(Data excerpts begins)

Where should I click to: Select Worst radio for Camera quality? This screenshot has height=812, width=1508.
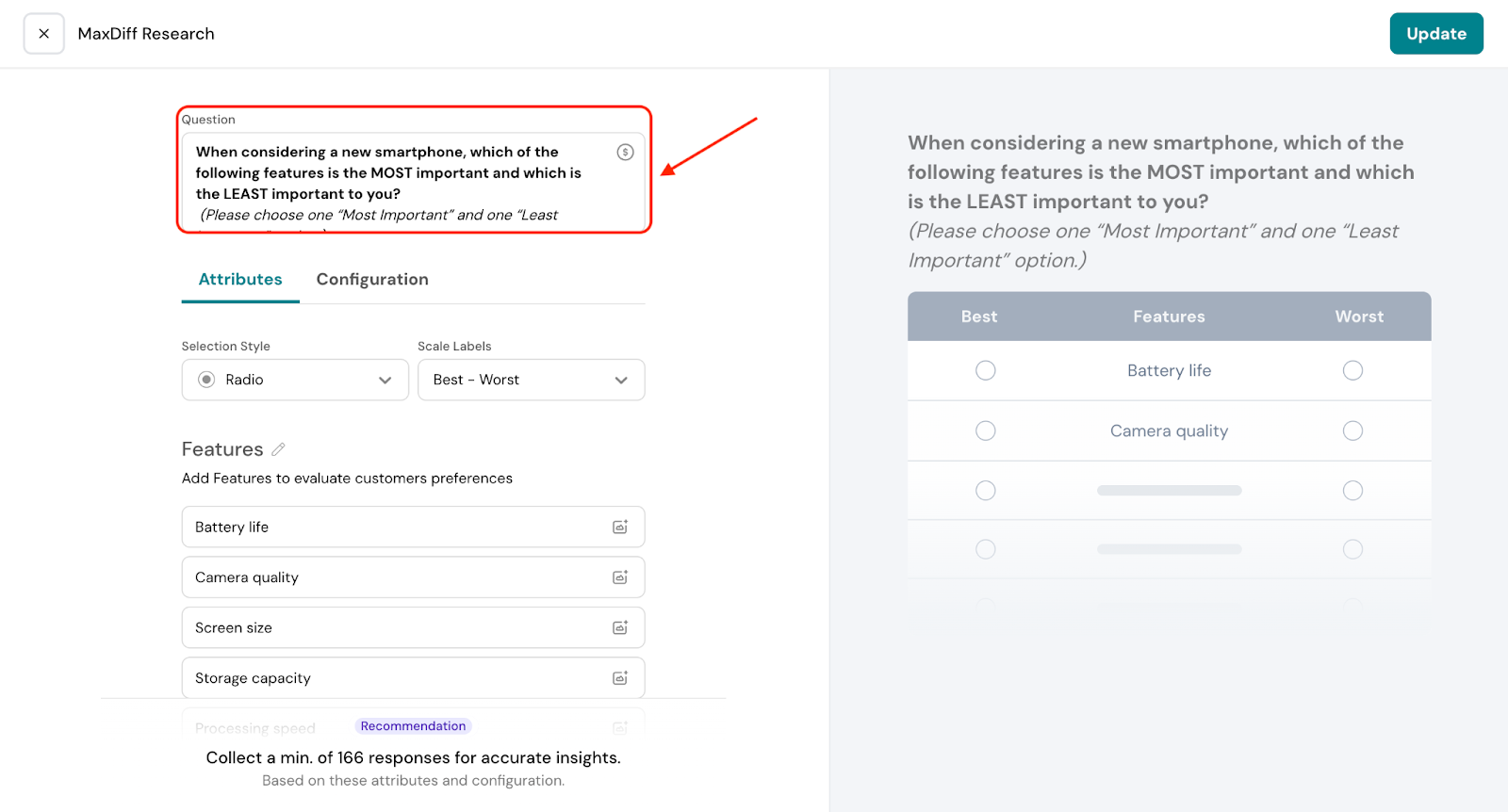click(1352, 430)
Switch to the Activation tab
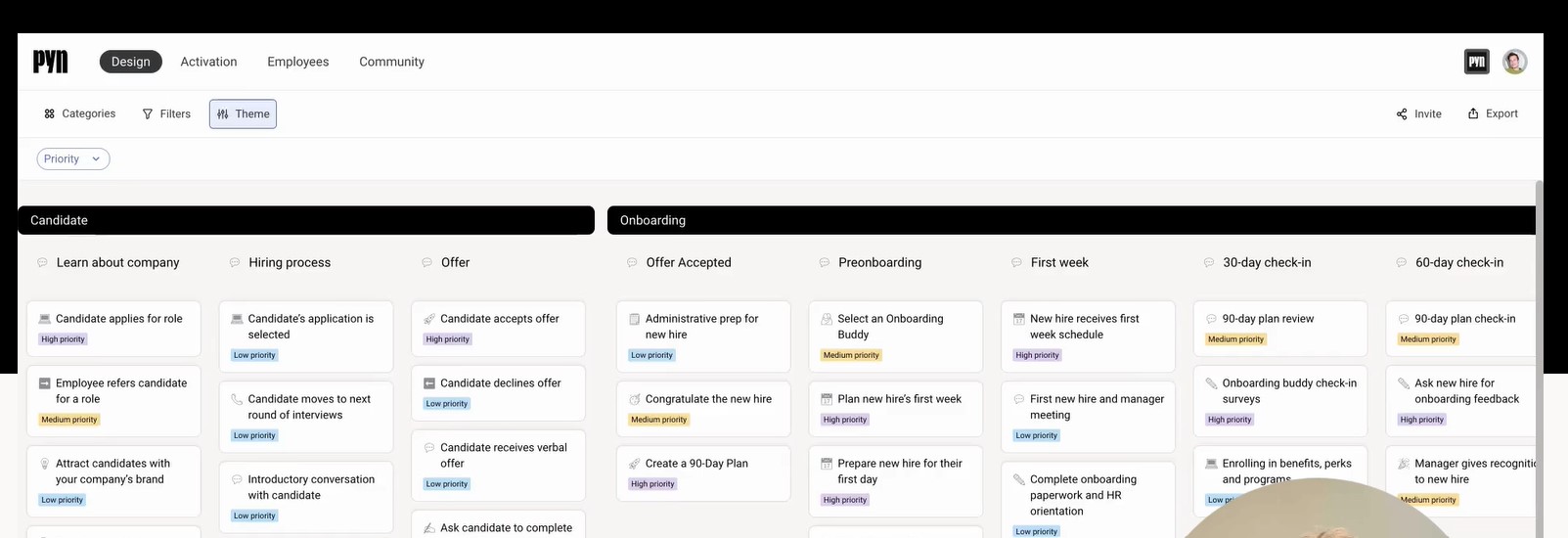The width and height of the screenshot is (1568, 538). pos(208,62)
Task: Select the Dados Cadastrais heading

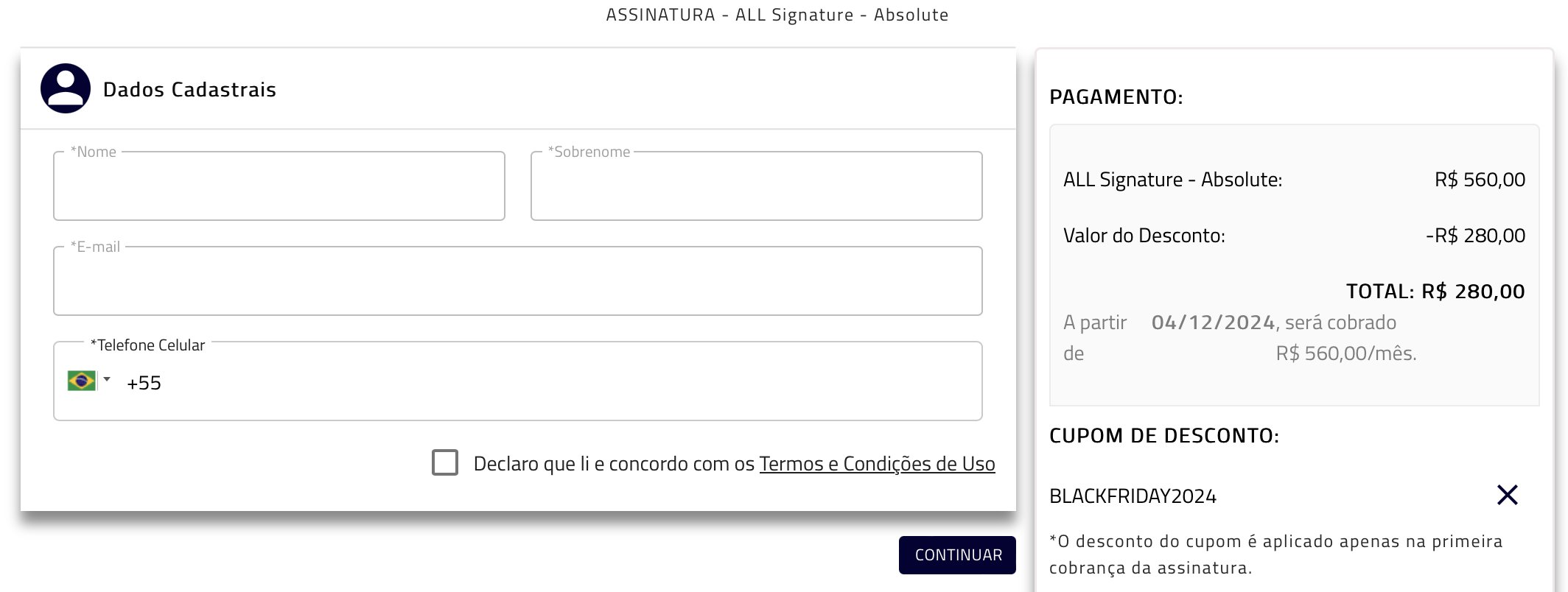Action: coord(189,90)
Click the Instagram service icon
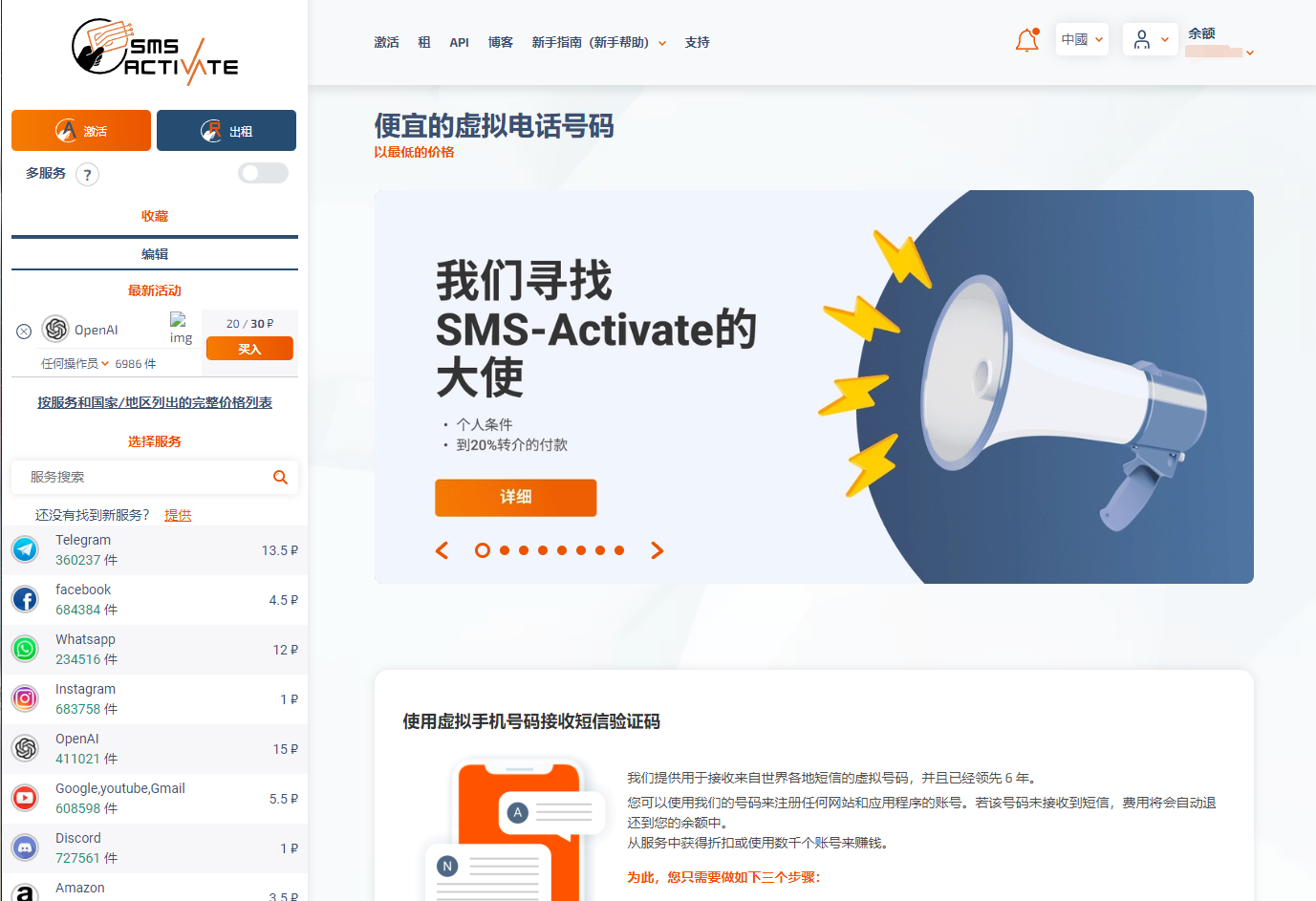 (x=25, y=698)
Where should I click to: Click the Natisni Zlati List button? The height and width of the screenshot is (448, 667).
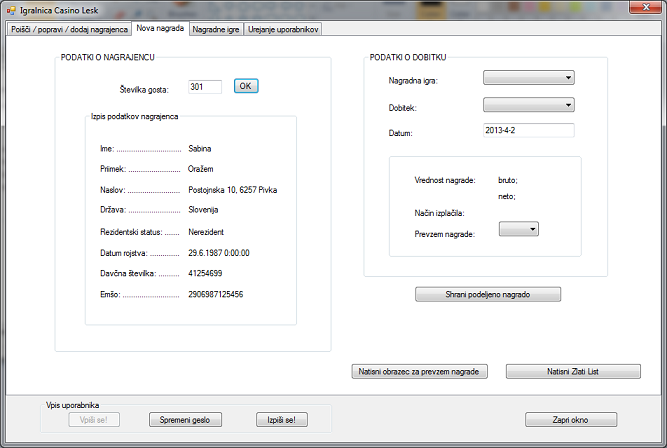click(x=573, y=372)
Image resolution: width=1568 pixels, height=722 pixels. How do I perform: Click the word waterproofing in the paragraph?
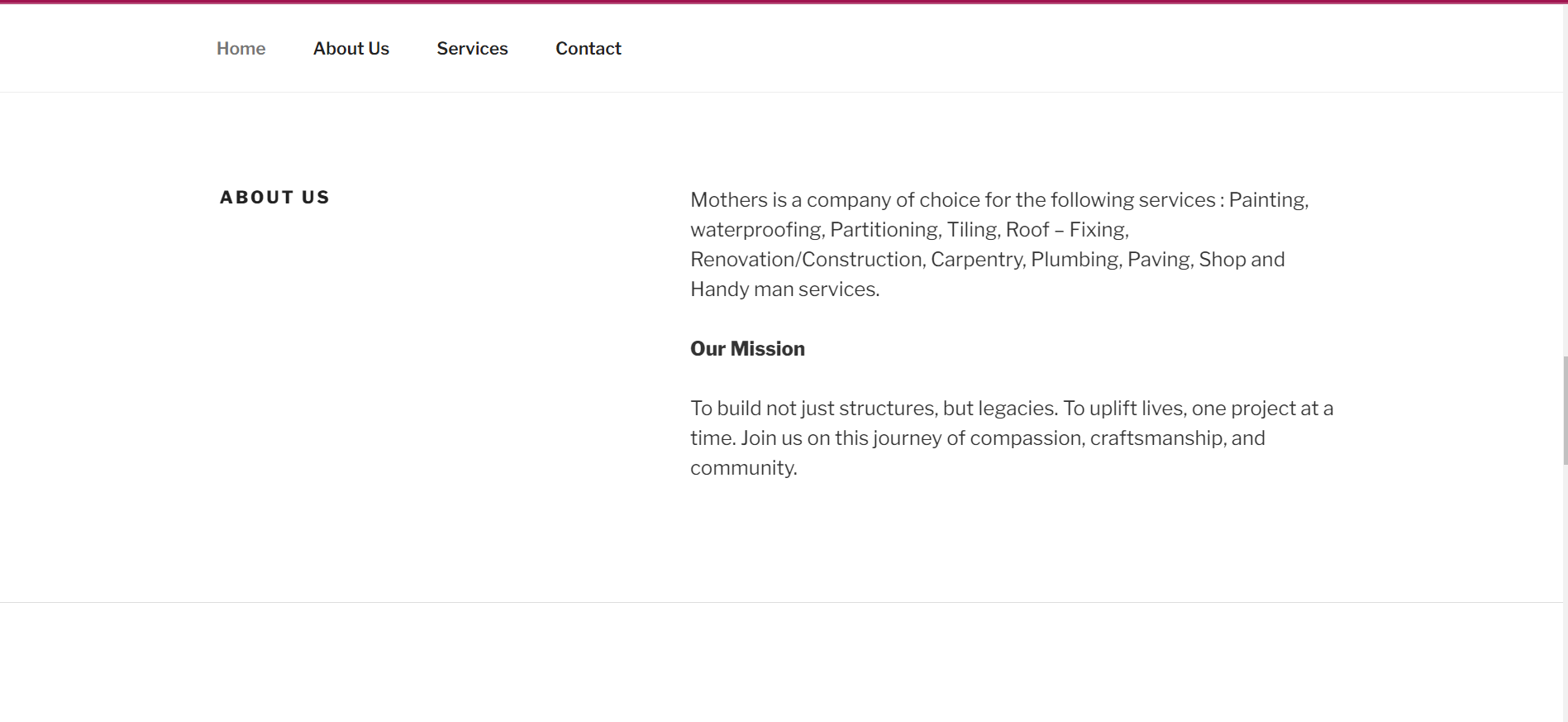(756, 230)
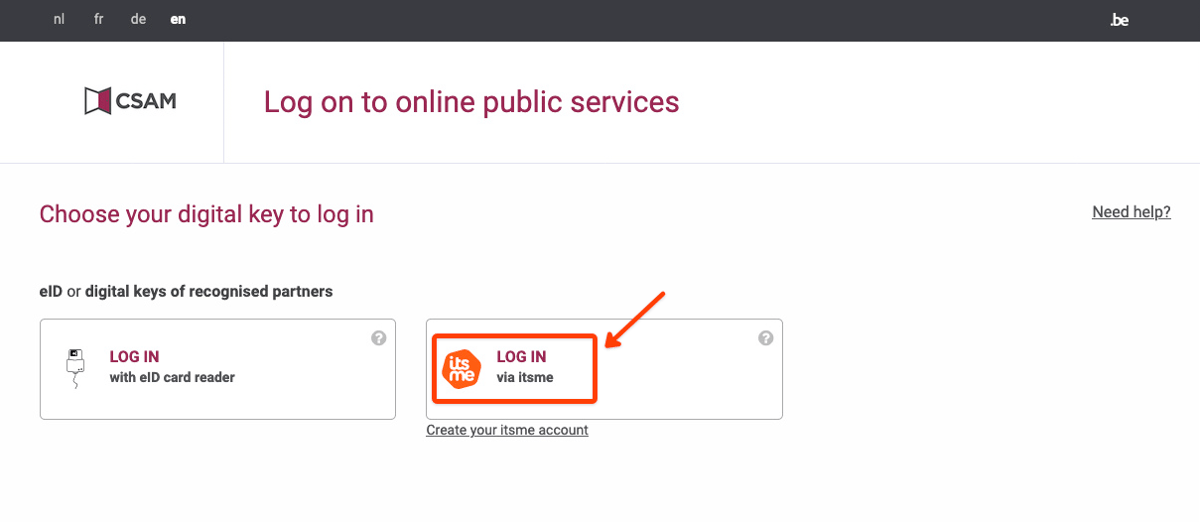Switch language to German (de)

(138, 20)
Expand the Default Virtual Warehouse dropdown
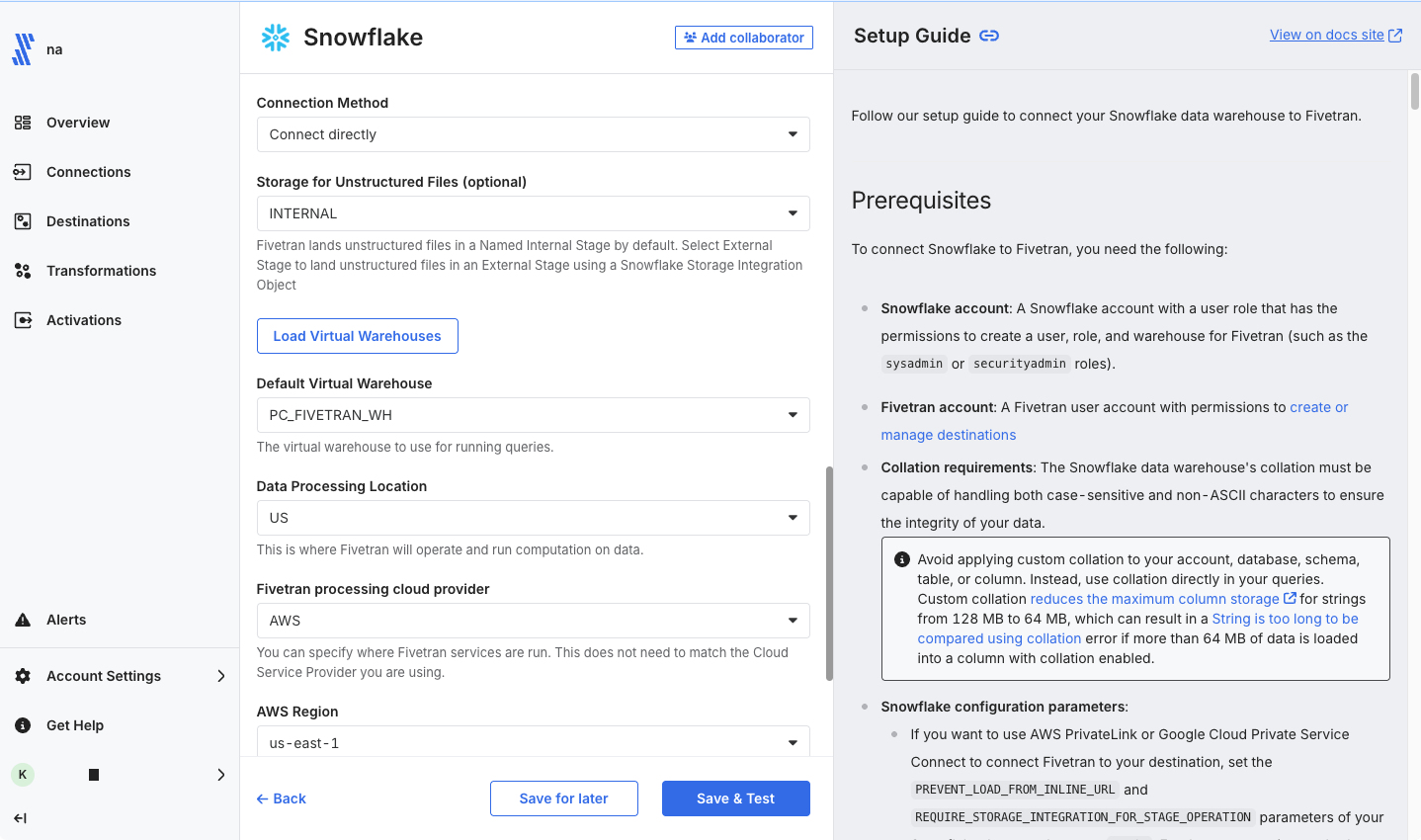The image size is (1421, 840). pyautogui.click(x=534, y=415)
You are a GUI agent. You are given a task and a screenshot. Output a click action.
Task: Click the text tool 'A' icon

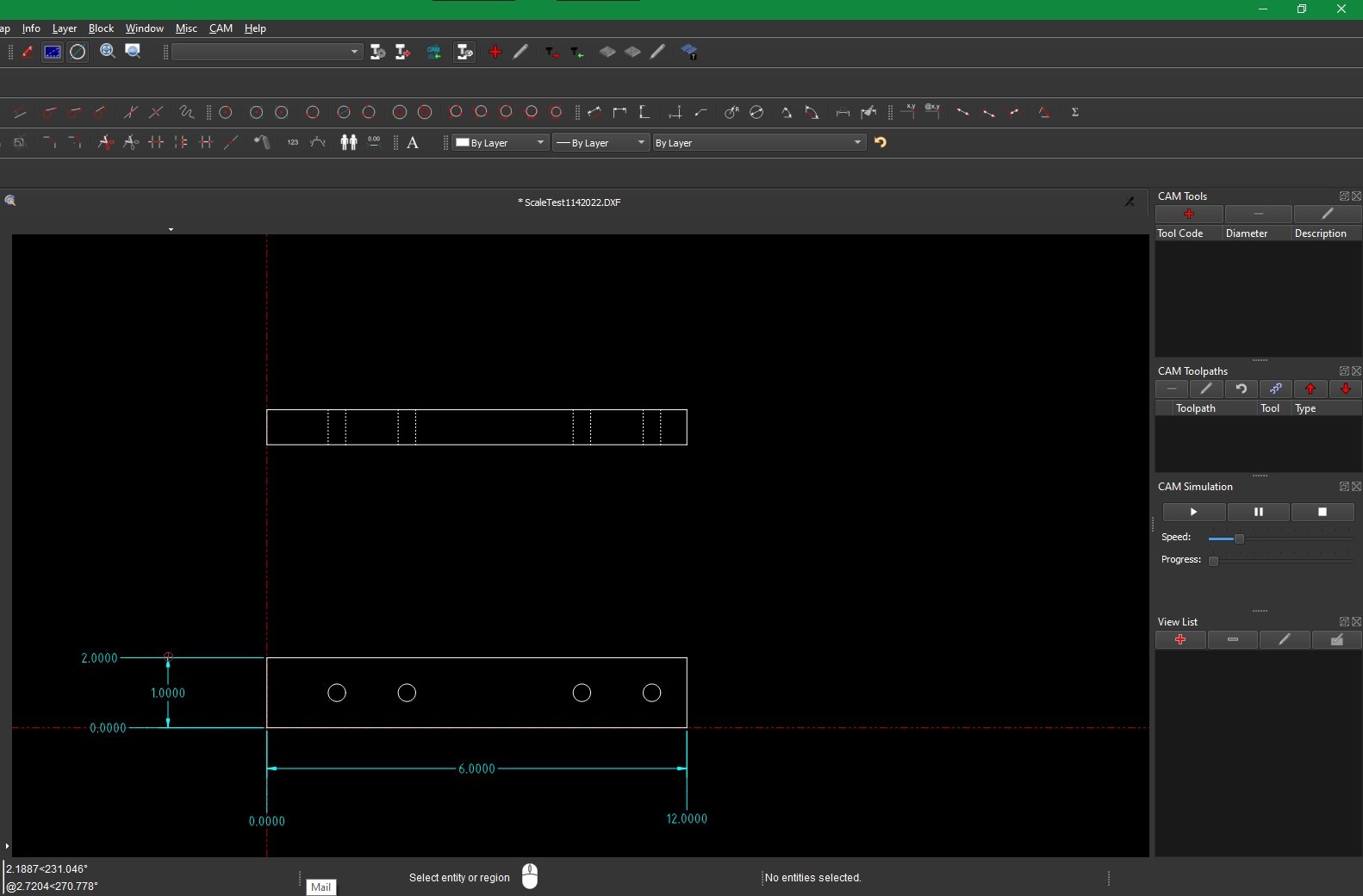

(Data excerpts ends)

**Task requirements:**
Reproduce all entries exactly. Pictures do not belong in the copy.

**Response to the exercise:**
Where should I click to: Select Worst radio for Camera quality? This screenshot has height=812, width=1508.
click(1352, 430)
Switch to the Activation tab
The width and height of the screenshot is (1568, 538). pos(208,62)
Task: Select the Dados Cadastrais heading

Action: coord(189,90)
Click the Instagram service icon
 (x=25, y=698)
Where should I click to: Click the Natisni Zlati List button? The height and width of the screenshot is (448, 667).
click(x=573, y=372)
Image resolution: width=1568 pixels, height=722 pixels. How do I perform: Click the word waterproofing in the paragraph?
(756, 230)
Switch language to German (de)

(138, 20)
Expand the Default Virtual Warehouse dropdown
The image size is (1421, 840). pyautogui.click(x=534, y=415)
You are a GUI agent. You are given a task and a screenshot. Output a click action.
Task: Click the text tool 'A' icon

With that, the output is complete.